While the world moves online at lightspeed, thousands of Chicago’s youth are opting for the outdoors.
Chicago Voyagers is helping at-risk Windy City teens find a different current, one that is forming resilience, responsibility, and agency.
Since 2008, the organization has served more than 5,000 Chicagoland middle and high schoolers through “adventure therapy,” a non-traditional solution to psychological, emotional, and behavioral challenges. The approach utilizes novel, challenging outdoor experiences as a medium to teach life skills that can transform young lives.
Hear how Chicago Voyagers is using adventure therapy to give at-risk Chicago teens skills that could change their lives in our full conversation with executive director Alex Goodfellow:
Alex Goodfellow serves as the nonprofit’s executive director, taking the mantle upon founder Bernie Rupe’s retirement in 2025.
“Pushing yourself out of that comfort zone is a skill for life,” Goodfellow said. “We know that it’s an amazing opportunity for a teen, but that’s a skill that they can take forward in a job in a school, with a relationship, as a parent, whatever that is.”
Challenges common to modern U.S. teens, such as anxiety, social isolation, and other mental health struggles, are heightened in underprivileged youth by trauma, poverty, and lack of access to long-term solutions. One of those solutions is rich outdoor experience.
World-class forest preserves, state parks, and Lake Michigan envelop northeastern Illinois, but, according to Goodfellow, many of Chicago’s vulnerable youth are unaware of such opportunities, are unable to reach them, or both.
Chicago Voyager kids are offered the chance to unhook themselves from the buzzing chaos of social media and connect to the healing power of nature.

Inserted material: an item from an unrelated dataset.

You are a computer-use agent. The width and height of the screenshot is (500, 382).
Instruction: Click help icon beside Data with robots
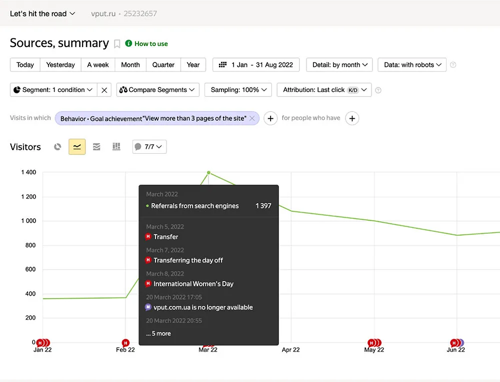tap(453, 65)
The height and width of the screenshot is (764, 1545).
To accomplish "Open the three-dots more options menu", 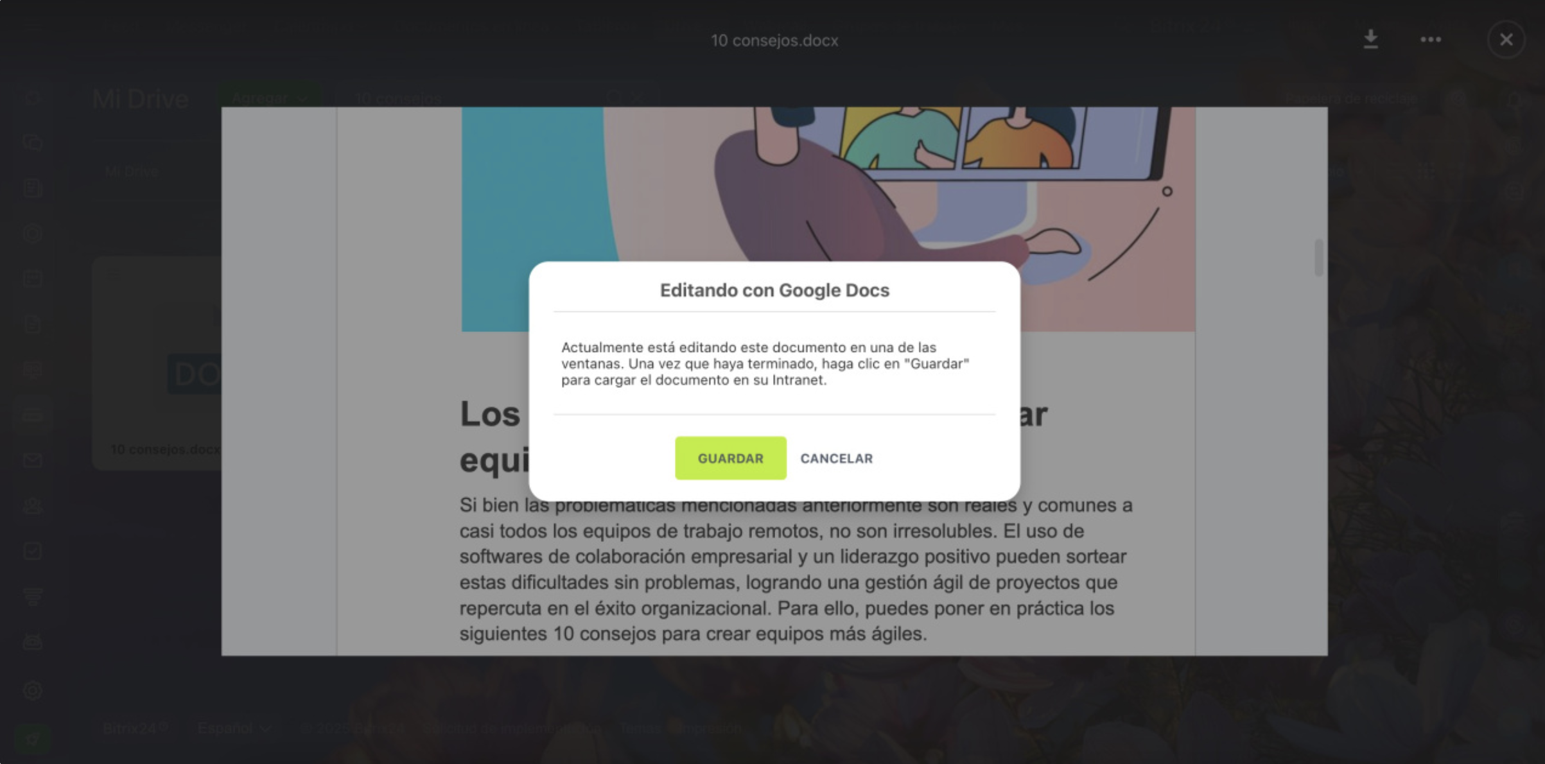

While they accomplish feats of outdoor adventure like backpacking trips, rock climbing, and kayaking, they learn of their ability to deal with the difficulties waiting for them when they return.
“If they put their mind to it and they want to, there’s so much to be said for that resiliency and grit that is built within doing something that is not your norm, that is not what your friends and neighbors may be doing, and pushing yourself out of that comfort zone,” Goodfellow explained.
“We want youth to feel that healing nature of solitude and quiet and connection and how meaningful that can be to their sense of self. And then you can replicate that another time when you’re feeling that anxiety or that stress. That creates another lifelong ability to regulate your emotions and your behavior.”
Chicago Voyagers uses the platform of outdoor challenges to initiate meaningful, reflective conversations that help to solidify the lessons learned.

Partner surveys have shown that the effects are real. Youth involved in their adventure therapy programming show a 92% increase in responsibility, 94% in confidence, and a 92% increase in responsibility.
To boot, the behavioral improvements lead to repeated increases in GPAs and a 65% decrease in in-school disciplinary actions.
The children learn that they are able to climb walls, both physical and otherwise, that hard things are challenges to be overcome, instead of immovable barriers.
“It’s a beautiful, incredible thing to see people physically and emotionally push themselves in this way,” Goodfellow said. “And you can see that growth... It’s amazing. I will always say that these kids are so much cooler and better and braver than I am.”
Many of the “voyagers” also form long-term relationships with each other and with those guiding them, injecting positive adult role models into lives that often lack healthy mentorship.

In the end, Goodfellow says, they’re just kids. Kids who face hardship that many never will, but who also are learning of their potential to both climb mountains and move them.
“I want them to believe in themselves. I want them to know that they can do anything and be anything and that they are capable,” Goodfellow said.
“I think that we struggle because we don’t feel capable of things. We don’t feel like we can do something. To have us in your corner and help you build that and believe in yourself, that’s our future. We need people that want to continue to guide our community, our city, our country into greatness.”